US firms such as crypto custodian Gemini and investment management firm VanEck, meanwhile, have been trying to get a to be approved by the Securities and Exchange Commission (SEC) for years, to no avail.
But the Canada ETF approval could help US regulators become more comfortable with allowing such a product in the United States.
An ETF is an investment vehicle that tracks the price of an asset or group of assets. It’s listed on stock exchanges and traded throughout the day just like a stock. A Bitcoin ETF, therefore, allows people to “buy” without actually buying Bitcoin; they reap the benefits of having BTC in their portfolio, but someone else takes the trouble of holding it (and charges investors a fee).
On the surface, that sounds a bit like the Grayscale Bitcoin Trust, which also provides a way for traditional investors to get exposure to Bitcoin without going through a cryptocurrency exchange. You can trade GBTC through a brokerage firm and even incorporate it into tax-advantaged retirement accounts, such as IRAs.
There’s a downside, however: the Grayscale Bitcoin Trust comes with a premium. It can be more expensive to buy GBTC shares than to just buy Bitcoin—and that’s on top of the 2% management fees.
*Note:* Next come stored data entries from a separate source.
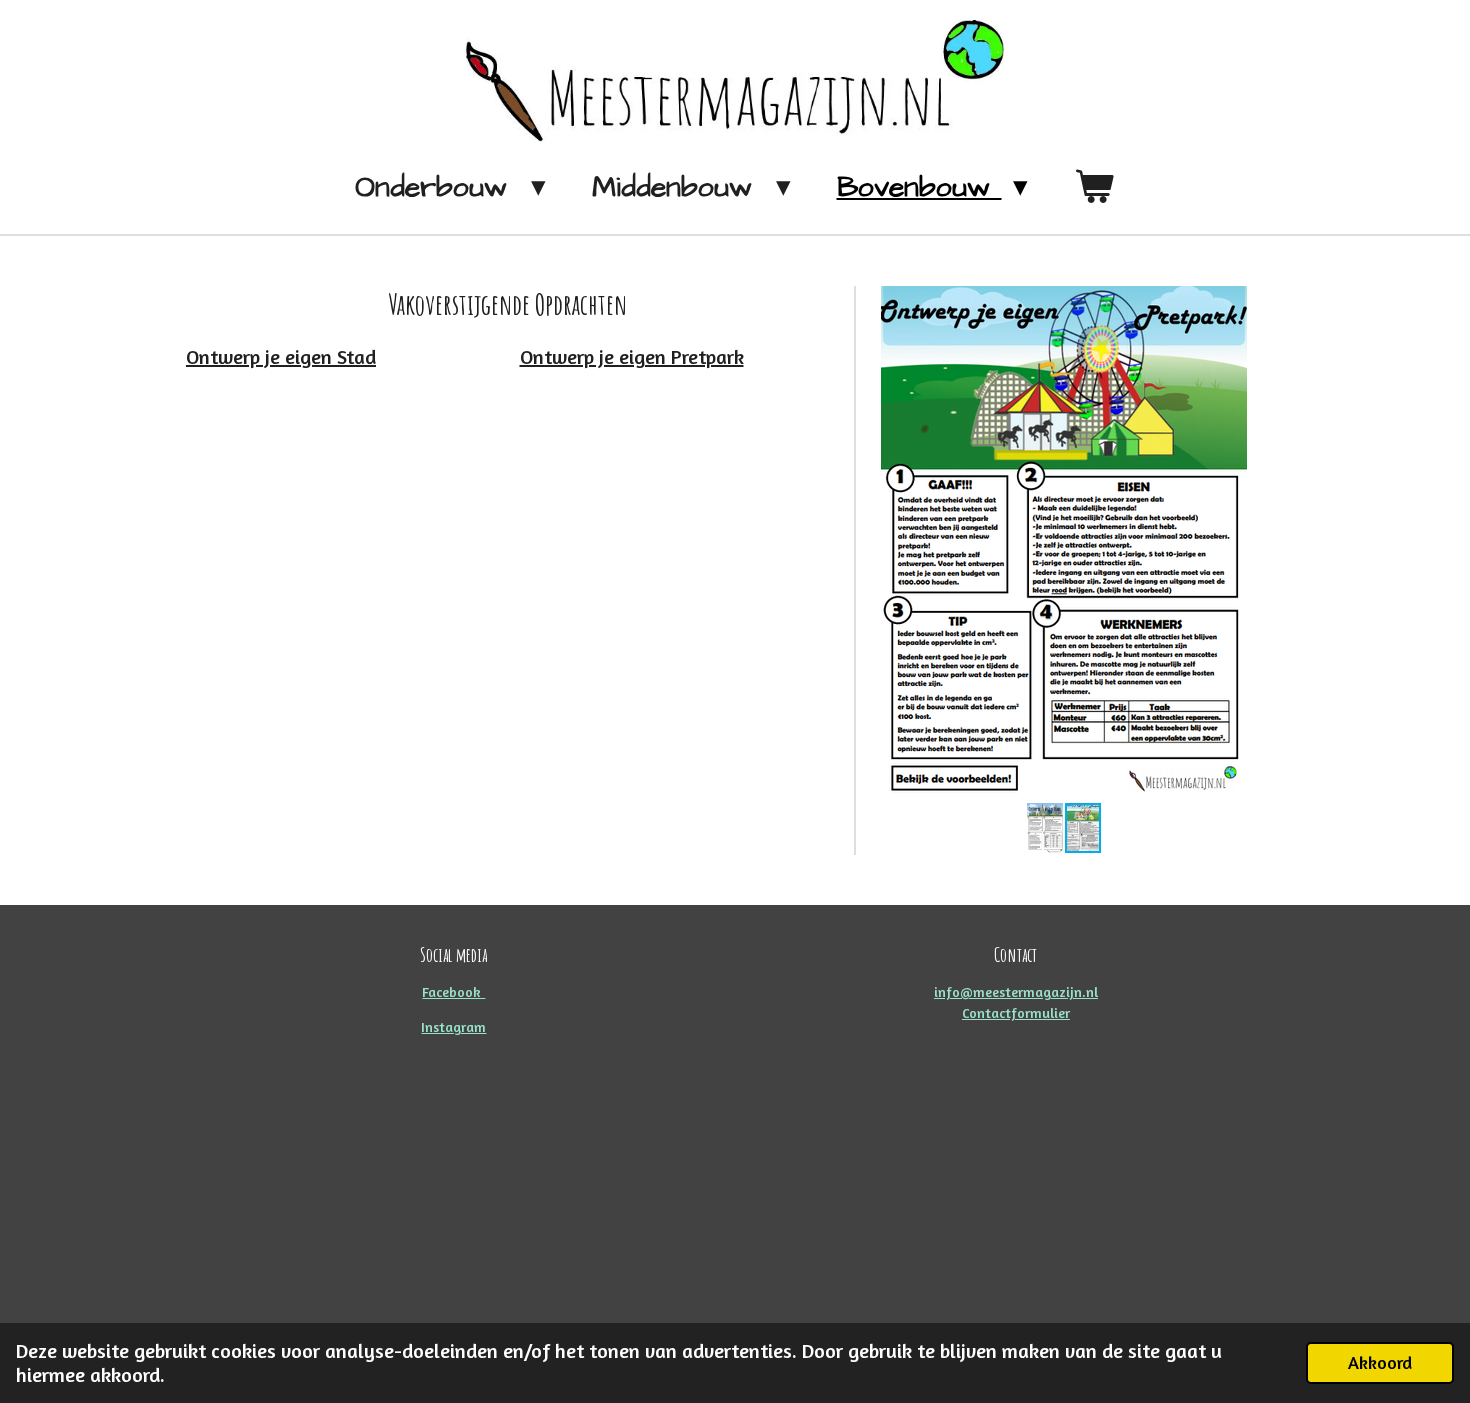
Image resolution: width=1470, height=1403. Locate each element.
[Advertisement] (735, 1197)
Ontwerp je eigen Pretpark (632, 356)
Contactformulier (1016, 1012)
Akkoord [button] (1380, 1362)
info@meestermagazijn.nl (1016, 991)
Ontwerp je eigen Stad (281, 356)
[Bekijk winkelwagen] (1094, 188)
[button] (1229, 304)
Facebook (453, 991)
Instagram (453, 1026)
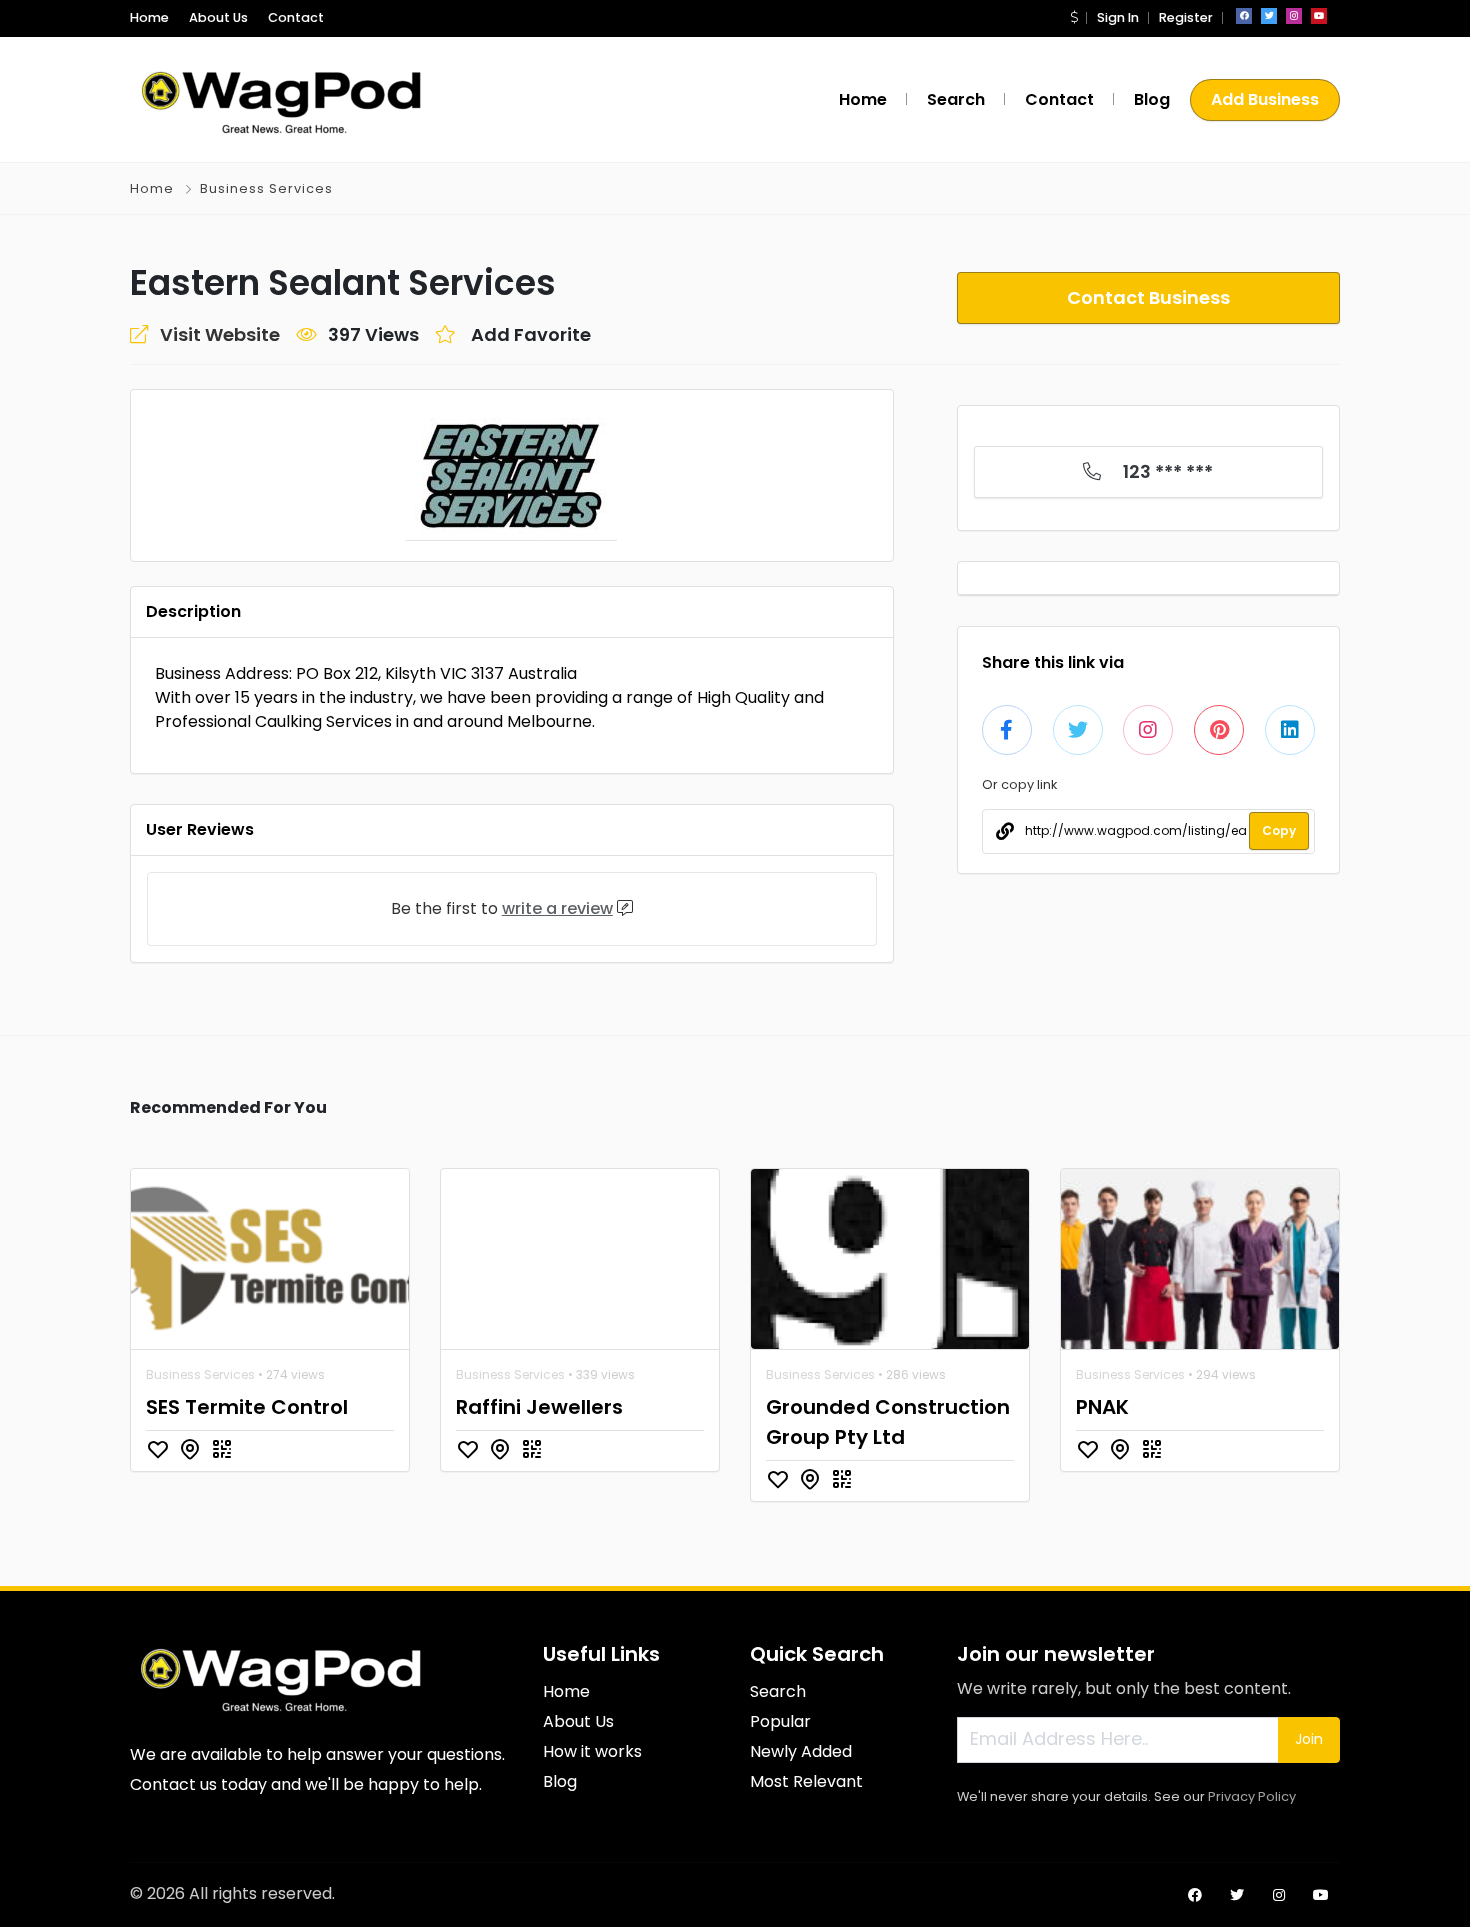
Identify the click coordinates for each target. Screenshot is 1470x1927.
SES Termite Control (247, 1407)
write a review (557, 908)
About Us (218, 17)
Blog (1152, 99)
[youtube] (1319, 16)
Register (1186, 17)
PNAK (1102, 1407)
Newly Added (801, 1751)
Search (956, 99)
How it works (592, 1751)
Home (149, 17)
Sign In (1118, 17)
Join (1309, 1739)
Drew Voros, writing for ETF.com in December 2020, explained why a Bitcoin ETF is so desirable, given the presence of the Grayscale Bitcoin Trust: “GBTC, which allows accredited investors to buy into the fund through periodic private placements, is plagued by a 20% premium that reflects the demand for a secure investment vehicle for bitcoin. There’s no other way to get bitcoin exposure in a traded fund.” The premium, which fluctuates given market forces, is now closer to 5%.
Patrick Rooney, a product marketing manager at electronic trading infrastructure firm Trading Technologies, told Decrypt, “There’s absolutely a hunger for ETFs and plenty of them.” According to Rooney, they make for “great trading/spreading products.” So, they can be used for options contracts.
But will the US get one?
VanEck, which first filed for a Bitcoin ETF in 2017 and in December re-filed, is hoping so. Gabor Gurbacs, VanEck Director of Digital Assets Strategy, told Decrypt, “I can’t comment on a filing in registration. Generally I’d say Canadian approvals help the case for a U.S. Bitcoin ETF.”
Justin Hartzman, CEO of CoinSmart, a registered crypto exchange based in Toronto, thinks other countries may be watching Canada’s experiment.
“This is a unique position for Canada to be in—typically we would see that regulators in Canada would take a similar approach to what they would see in the United States,” he told Decrypt. “Regulators globally, not just in Canada, are paying more attention to crypto and without a doubt there will be more consultations with industry experts and there will be more regulatory guidance to follow. It might not be immediate, but if that happens the rest of the world could look to Canada as an example and leader.”